2001-05-07 Thread Rik van Riel

On Mon, 7 May 2001, Alfred Perlstein wrote:
 * Rik van Riel [EMAIL PROTECTED] [010507 10:59] wrote:

  The next step is designing a load control system that
  does work (not too hard) and having a reliable way of
  detecting when exactly the system is thrashing (next
  to impossible?).

 You might as well not bother unless you're actually going to provide
 code that fixes the issue.

 For some reason banning you from the irc channel hasn't convinced
 you that complaining without providing patches isn't the way we do
 things around here.

How about first analysing the problem in detail and
trying to fix it after we understand the problem ?

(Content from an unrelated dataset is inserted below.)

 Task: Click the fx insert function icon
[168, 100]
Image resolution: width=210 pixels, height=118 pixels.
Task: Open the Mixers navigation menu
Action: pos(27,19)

The current stage is that I've pretty much figured out
the problem and know why the code in FreeBSD and NetBSD
doesn't currently work (while it would have worked in
the original Mach VM).

A next stage is getting some smart people together
and coming up with a thorough solution.

Patch first, think later is definately not the
attitude I'm used to seeing in the FreeBSD world,
no matter how often you and phk have shouted this at
me yesterday ;)

 Anyhow, since you do seem to code a bit for Linux you might want
 to take a shot at fixing the Linux code.  Last I checked, given
 enough time (30 minutes or so) FreeBSD recovers from such situations
 while Linux wets the bed and requires a power cycle.

Indeed, at the moment Linux doesn't have any load control
code at all while FreeBSD should be able to recover in
some situations. Ideally both systems should be able to
recover from just about any situation.

regards,

Rik
--
Linux MM bugzilla: http://linux-mm.org/bugzilla.shtml

Virtual memory is like a game you can't win;
However, without VM there's truly nothing to lose...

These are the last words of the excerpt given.